Sam Burnside MBE

Cultureireland.org. 5 January 2012

Poet and founder of the Verbal Arts Centre receives New Year honour

Sam Burnside, poet and founder of the Verbal Arts Centre in Derry, has been awarded an MBE in the New Year Honours list for ‘services to the arts in Northern Ireland’.

Other arts-related honours include MBEs for Esther Anderson, the musical director of the PSNI Ladies Choir, and Philip Bolton, director of Music at the Royal Belfast Academical Institution.

Burnside, who has a long track record in public service, with stints on the board of the Arts Council of Northern Ireland, the Millennium Forum, the Western Education and Library Board, and Linen Hall Library, amongst others, said:

‘Being awarded an MBE has come as a great surprise but as an even greater pleasure. I take it to be an honour bestowed not just on me but on all those who have worked with me over the years in community-based arts and in education. It signifies the importance of the arts and of the integral nature of their place in our society.’

Born near Ahoghill, County Antrim, Burnside has lived and worked in Derry for some 30 years, working initially as a tutor in literature and an adult education organiser with the Workers Educational Association.

As an advocate for the place of creativity and imagination in community life, he founded and was the first director of the Verbal Arts Centre, an educational charity set up to promote literature in all its forms. The Verbal Arts Centre was established in the listed former First Derry Primary School, which was extensively refurbished under Burnside’s leadership, receiving a Civic Trust and DOE Conservation awards.

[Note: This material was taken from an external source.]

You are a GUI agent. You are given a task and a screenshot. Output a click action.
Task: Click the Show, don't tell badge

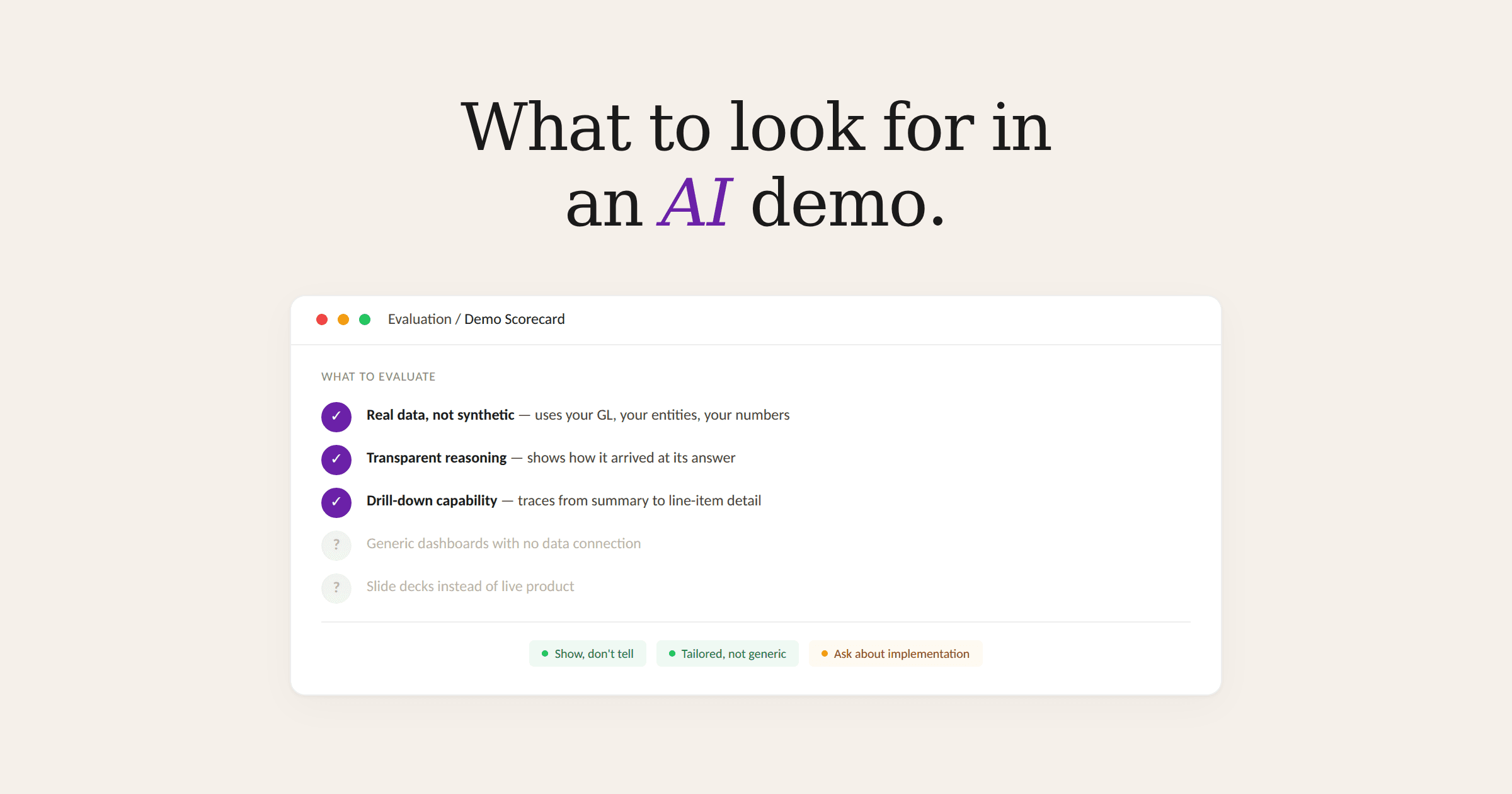(x=587, y=653)
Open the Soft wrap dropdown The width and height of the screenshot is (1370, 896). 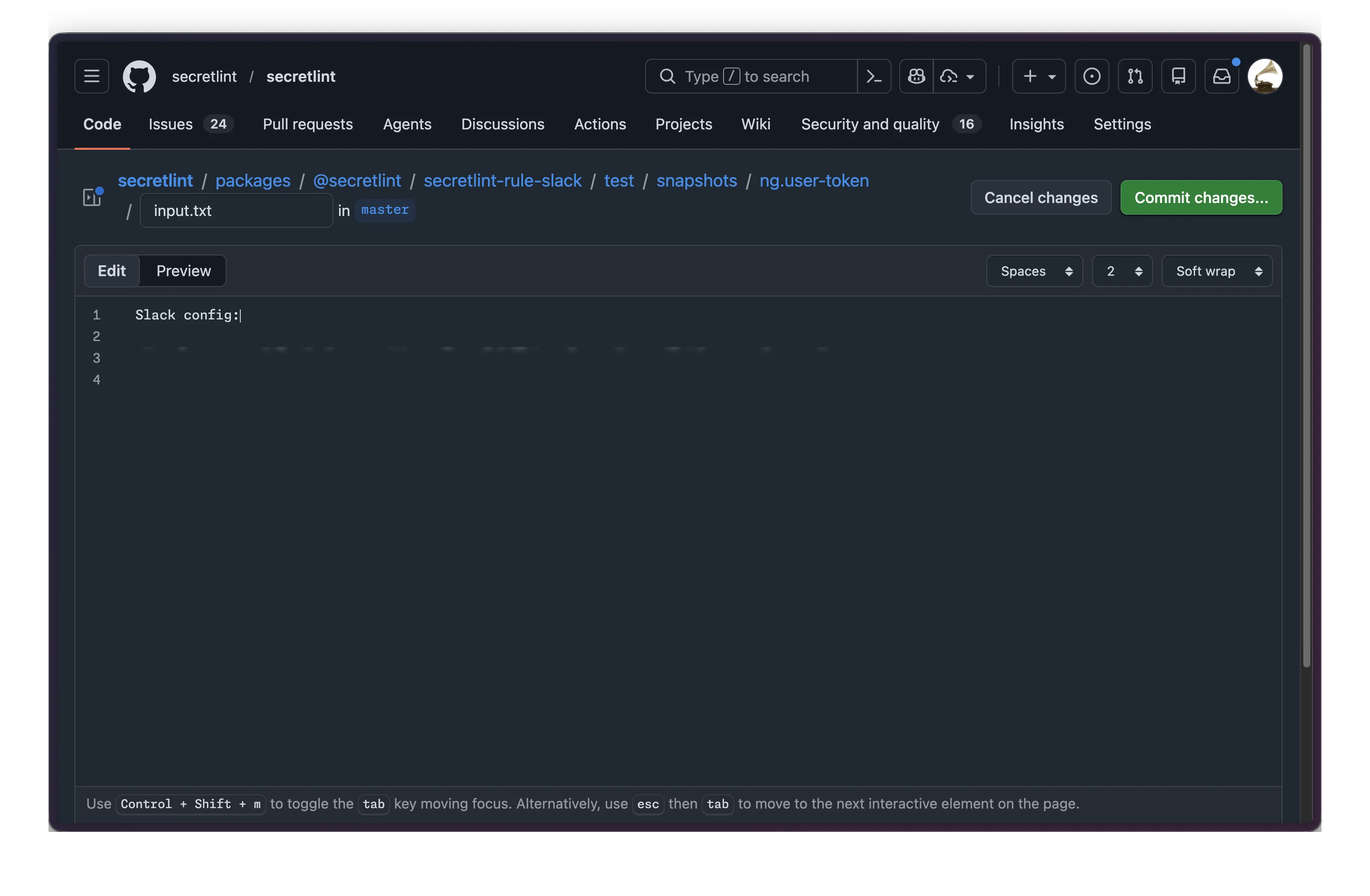point(1217,271)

His poetry and prose has been published and broadcast widely. He is the author of The Cathedral (1989), a long poem that won the Sunday Tribune/Hennessy Literary Award for Poetry in that year. His work has attracted a number of literary prizes, including an Allingham Poetry Prize; the University of Ulster’s McCrea Literary Award for Literature and a Bass Ireland Award.

A new oratorio based on his poetry has been commissioned and is being written by the composer Laurence Roman. The work will be performed as part of the Cathedral Church of St Columb’s contribution to the UK City of Culture in 2013. It is anticipated that this event will provide the launch impetus for a new City of Derry Contemporary Music Festival promoted under the umbrella of the University of Ulster.